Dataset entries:
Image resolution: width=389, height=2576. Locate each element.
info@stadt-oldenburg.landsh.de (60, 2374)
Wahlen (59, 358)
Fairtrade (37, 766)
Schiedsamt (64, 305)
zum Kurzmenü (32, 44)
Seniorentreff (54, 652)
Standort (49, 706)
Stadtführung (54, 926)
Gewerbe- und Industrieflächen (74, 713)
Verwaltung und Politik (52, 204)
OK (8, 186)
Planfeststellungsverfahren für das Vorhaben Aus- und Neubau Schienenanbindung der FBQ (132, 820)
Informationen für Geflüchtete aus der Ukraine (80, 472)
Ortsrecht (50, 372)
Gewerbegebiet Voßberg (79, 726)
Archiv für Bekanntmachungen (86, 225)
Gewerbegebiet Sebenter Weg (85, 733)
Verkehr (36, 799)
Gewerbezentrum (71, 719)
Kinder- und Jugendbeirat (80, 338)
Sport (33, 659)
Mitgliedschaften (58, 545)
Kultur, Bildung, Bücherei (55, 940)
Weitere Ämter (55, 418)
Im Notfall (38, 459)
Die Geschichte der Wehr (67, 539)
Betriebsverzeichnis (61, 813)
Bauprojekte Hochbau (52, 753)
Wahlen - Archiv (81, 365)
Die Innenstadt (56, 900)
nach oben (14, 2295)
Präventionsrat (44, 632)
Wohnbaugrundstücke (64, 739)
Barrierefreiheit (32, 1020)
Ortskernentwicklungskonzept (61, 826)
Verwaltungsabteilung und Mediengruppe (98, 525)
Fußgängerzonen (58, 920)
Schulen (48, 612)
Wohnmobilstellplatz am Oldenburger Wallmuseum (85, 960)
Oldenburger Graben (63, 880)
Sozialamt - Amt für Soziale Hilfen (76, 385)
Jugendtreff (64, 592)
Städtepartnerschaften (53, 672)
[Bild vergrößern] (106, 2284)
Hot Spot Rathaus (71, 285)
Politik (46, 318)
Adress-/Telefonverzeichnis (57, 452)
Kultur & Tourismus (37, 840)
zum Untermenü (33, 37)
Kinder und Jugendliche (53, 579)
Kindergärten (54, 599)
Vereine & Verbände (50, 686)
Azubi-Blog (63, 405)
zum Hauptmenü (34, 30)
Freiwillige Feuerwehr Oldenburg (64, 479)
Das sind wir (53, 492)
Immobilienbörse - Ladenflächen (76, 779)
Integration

**TRY IT**
Copy the records above exactly, beginning at the line that contains "Ortskernentwicklungskonzept (61, 826)" and stopping after the line that contains "Vereine & Verbände (50, 686)".

**ANSWER SPACE**
Ortskernentwicklungskonzept (61, 826)
Verwaltungsabteilung und Mediengruppe (98, 525)
Fußgängerzonen (58, 920)
Schulen (48, 612)
Wohnmobilstellplatz am Oldenburger Wallmuseum (85, 960)
Oldenburger Graben (63, 880)
Sozialamt - Amt für Soziale Hilfen (76, 385)
Jugendtreff (64, 592)
Städtepartnerschaften (53, 672)
[Bild vergrößern] (106, 2284)
Hot Spot Rathaus (71, 285)
Politik (46, 318)
Adress-/Telefonverzeichnis (57, 452)
Kultur & Tourismus (37, 840)
zum Untermenü (33, 37)
Kinder und Jugendliche (53, 579)
Kindergärten (54, 599)
Vereine & Verbände (50, 686)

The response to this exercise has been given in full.